The data reveals that JLKM has not only won seats like Dumri but also influenced the outcome in multiple constituencies by splitting votes, highlighting its role as a disruptor. The BJP and its allies face tough questions about their organizational strategies and ability to counter JLKM’s rise.
In the 2024 Lok Sabha elections, JLKM fielded candidates in eight constituencies, including Giridih, Ranchi, Hazaribagh, Koderma, and Dhanbad. Although the party did not win any seats, it demonstrated its growing strength by securing notable vote shares. Jairam Mahato himself contested the Giridih seat as an Independent and garnered an impressive 347,322 votes, positioning himself as a rising star in Jharkhand politics.
The Cultural Implications
Cultural implications of missionary activities in Jharkhand are immense. Beyond electoral politics, conversions have led to significant cultural transformations. Traditional tribal festivals, rituals, and community practices are being replaced by Christian traditions in converted areas. This cultural shift has deepened the divide between Christian and non-Christian tribes, creating new socio-political dynamics.
As demographic and cultural changes continue, the future of Jharkhand’s tribal identity remains uncertain. The Jharkhand election is not about some periodical change in ruling dispensation. Something more sinister and permanent is changing on the ground. It’s a matter of grave concern and serious investigation that the remote places where even basic amenities are not available how come missionaries are reaching? Their faith in their religious system is another matter but building such infrastructure needs money. Who funds that? If foreign powers are involved in proselytising, then these churches and missionaries cannot be viewed as some “tribal, isolated minority facing Hindu majoritarian system” as the narrative is being set. In simple layman terms, they are the local nodal offices of a much powerful global syndicate.
The Niyogi Committee Report and its relevance:
In 1956, the Madhya Pradesh Government formed The Niyogi Committee to investigate missionary activities in central India, particularly Madhya Pradesh. The report of the Committee was an eye-opener. It highlighted the rampant conversion activities, and how conversions often exploited poverty, lack of education, and poor health infrastructure, creating socio-religious tensions. Present day Jharkhand shows nothing has changed. Foreign-funded missionary activities still thrive on the helplessness of needy people; on poverty, lack of education and basic amenities. The conversion of tribal groups through schools and hospitals led to shifts in local customs and resistance from Hindu and tribal groups. The findings of the Niyogi Report provide historical context to current debates. Forming another such fact-finding Committee, this time on central level, with more powers is the need of the hour which the Indian Government needs to focus on.

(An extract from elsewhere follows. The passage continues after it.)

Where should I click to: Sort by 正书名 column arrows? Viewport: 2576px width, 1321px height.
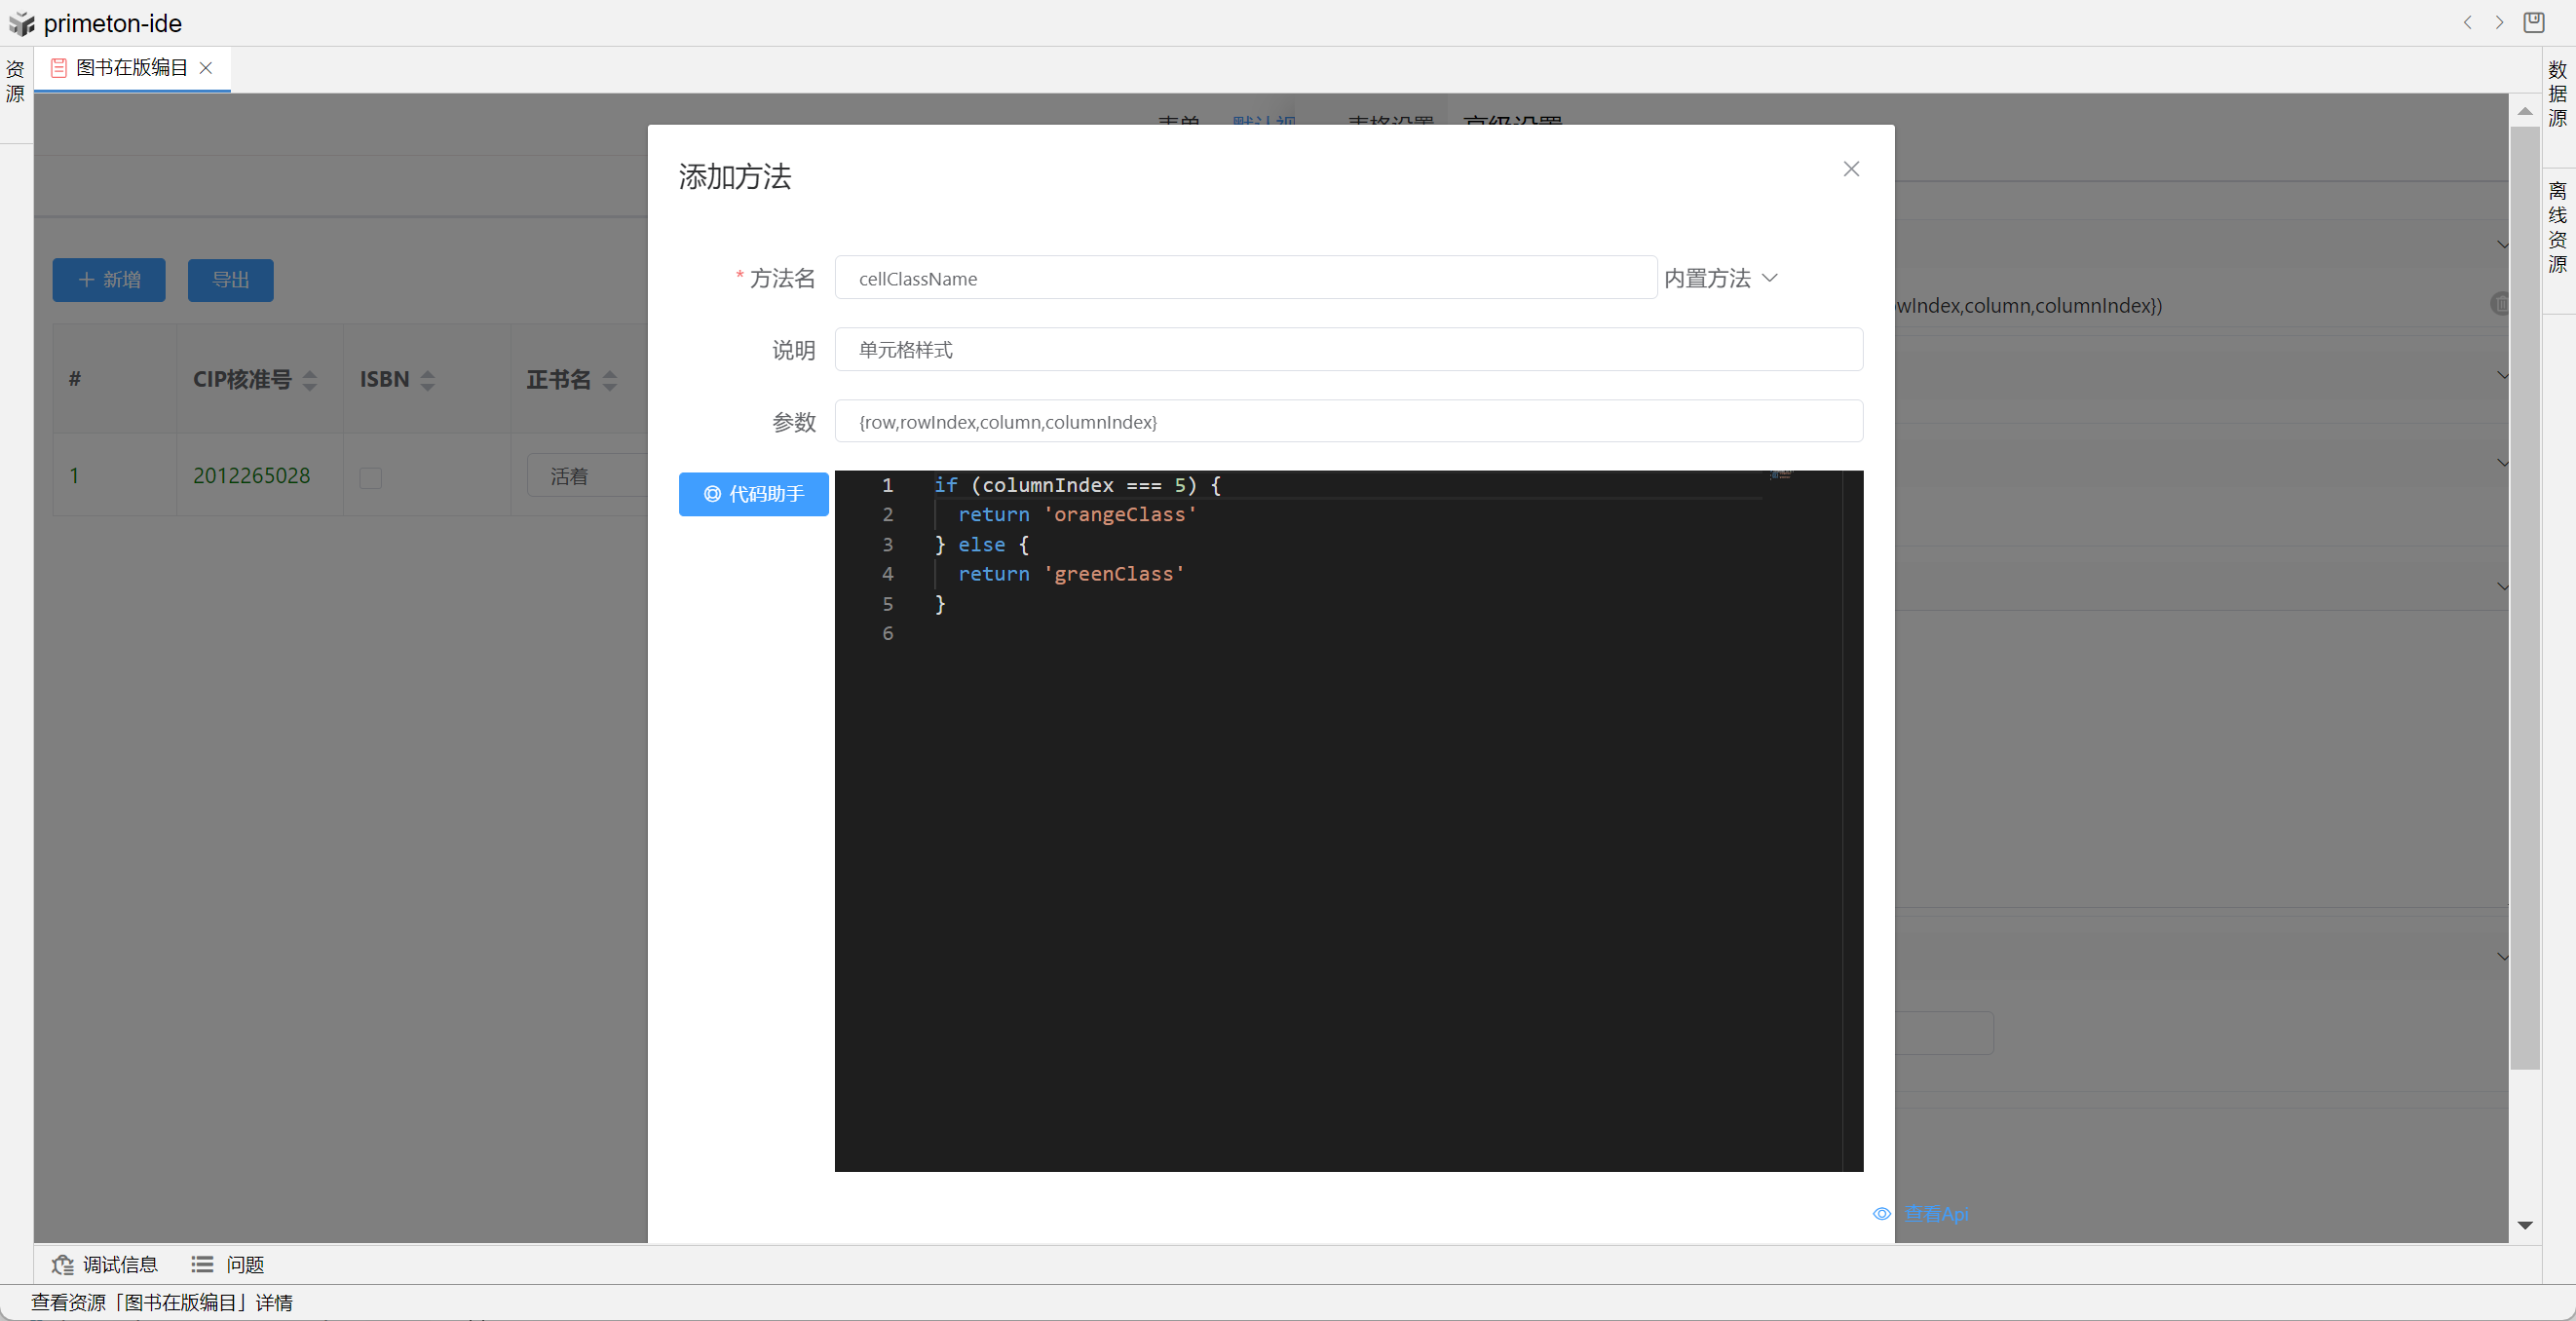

Beyond election results, Jharkhand’s need for a cultural renaissance is vital. For example, BJP’s push for “ghar wapsi” campaigns highlights a cultural resistance to religious shifts. Promoting tribal languages, rituals, and self-governance could counter external influences and help preserve Jharkhand’s indigenous heritage. Cultural revival programs and community-driven development might reduce dependence on foreign-funded organizations, addressing concerns about cultural erosion. The results also serve as a lesson for national parties like BJP: Core ideological issues ultimately change and determine the local dynamics and electoral politics in the long run.